High-retention, lubricating eye drops to enhance quality of life in EB patients (Grover GR000009)
OngoingProject lead | Prof Liam Grover |
Organisation | University of Birmingham, Birmingham, UK |
Partner organizations & collaborators | Co-Researchers: Dr Richard Moakes, Prof Anthony Metcalfe, Prof Adrian Heagerty, Ms Saaeha Rauz, Mr Amit Patel Collaborator: Dr Holly Chinnery, University of Melbourne, Australia |
Project budget | GBP 144,569.00 |
Start date / Duration | 01. May 2023 / 24 months |
Funder(s) / Co-Funder(s) | DEBRA UK, DEBRA Ireland |
Research area | Symptom prevention & relief |
Project details
Short lay summary
This project will repurpose an eye-drop technology that is currently in the very late stages of development and make it ready for large-scale deployment to EB patients with ocular surface damage. This project will lever >£4m of research council investment (MRC and NIHR) that has enabled us to scale-up, manufacture, and collect toxicological data on the drop, to enable first-in-human trials. By the time the project starts, we will have completed first-in-human safety trials with healthy volunteers and will be moving towards treating patients with severe dry eye (NIHR) and microbial keratitis (MRC). For this reason, we feel that the work could have a major impact for patients within a period of two years.
Scientific summary
To achieve this, the overarching aims of this project will be to:
- With clinicians and patient groups, understand the requirements (in terms of disease) and needs of the final product, to provide a usable life-enhancing therapy.

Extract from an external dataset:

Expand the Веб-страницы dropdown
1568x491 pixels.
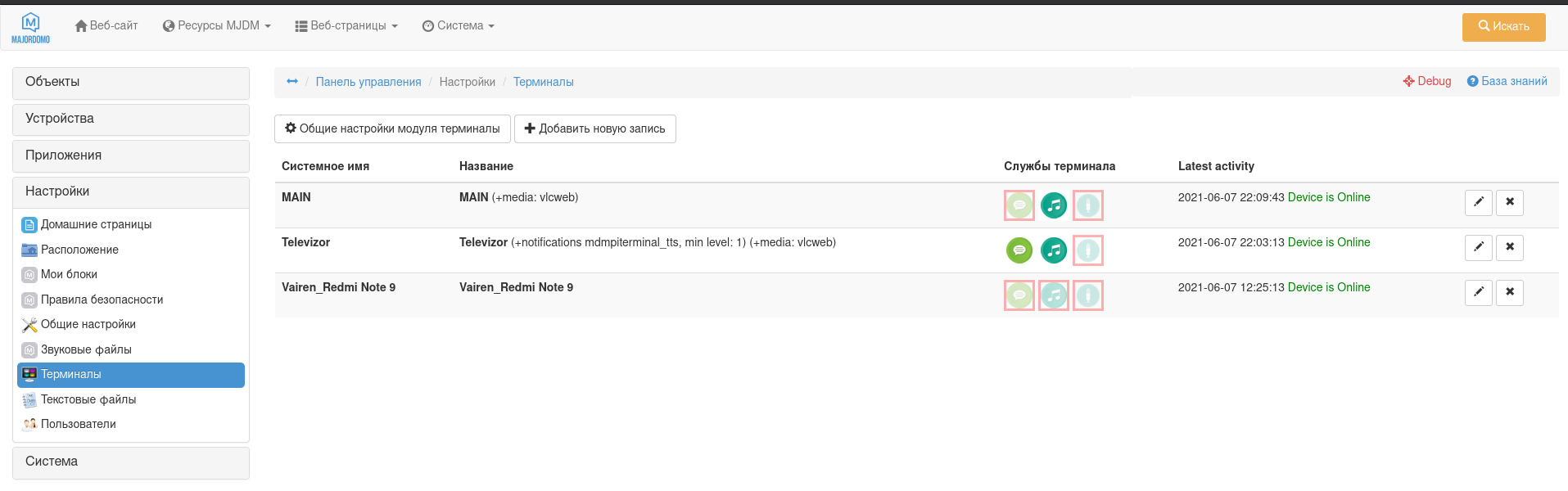click(346, 26)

- Understand the underpinning science behind lubrication and rubbing between tissues within the ocular cavity to prevent blistering.

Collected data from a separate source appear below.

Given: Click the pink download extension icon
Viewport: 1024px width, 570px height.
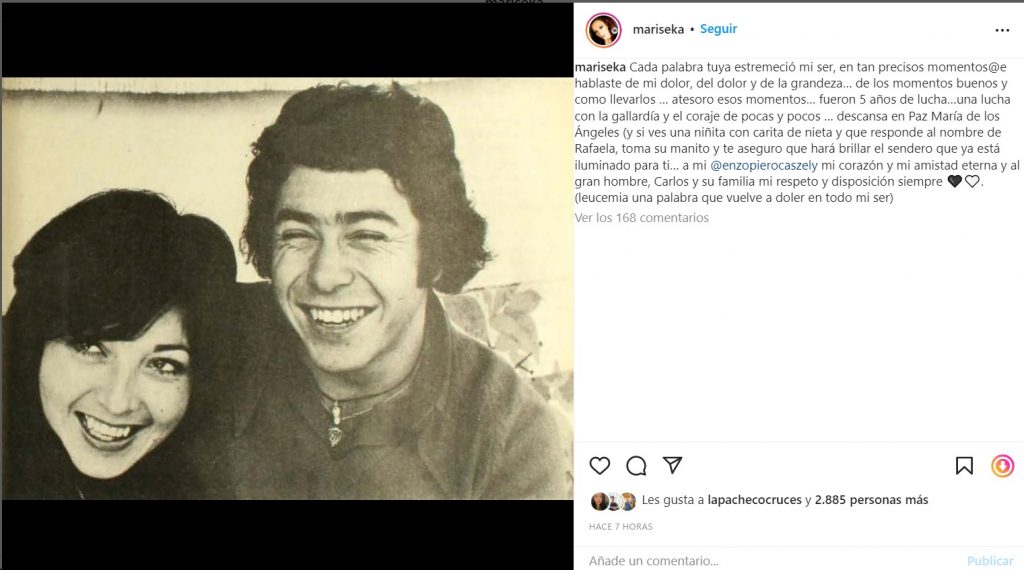Looking at the screenshot, I should point(1002,466).
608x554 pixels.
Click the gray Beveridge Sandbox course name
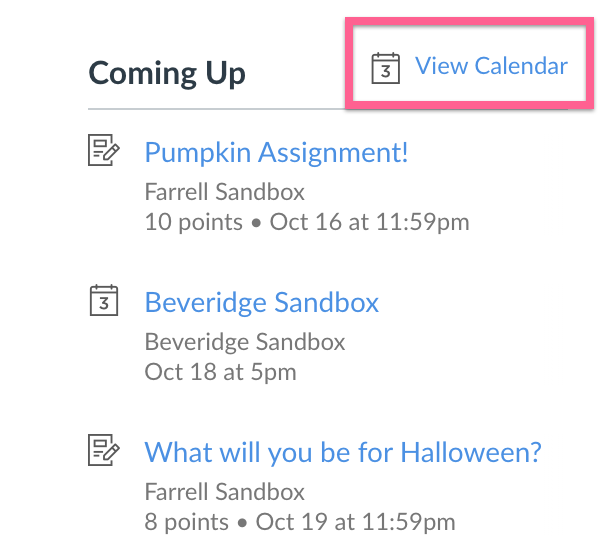pos(245,342)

- Characterise and compare the fluid gel eye drops to current treatment options in terms of both lubricity and retention.
- Undertake the necessary steps to reclassify the eye drop from a medical product to medical device
Strategic relevance
The drops that are currently used tend to stay on the eye for short periods of time, meaning that they must be used over and over again throughout a day. In this project, we are trying to solve this problem by introducing a new eye drop that has been shown to stay on the surface of the eye for a much longer time. This will mean that patients need to apply their drops much less frequently. In the longer-term, these eye drop could be filled with molecules that can prevent scarring from occurring. We hope that this will provide patients with more freedom and a greater quality of life.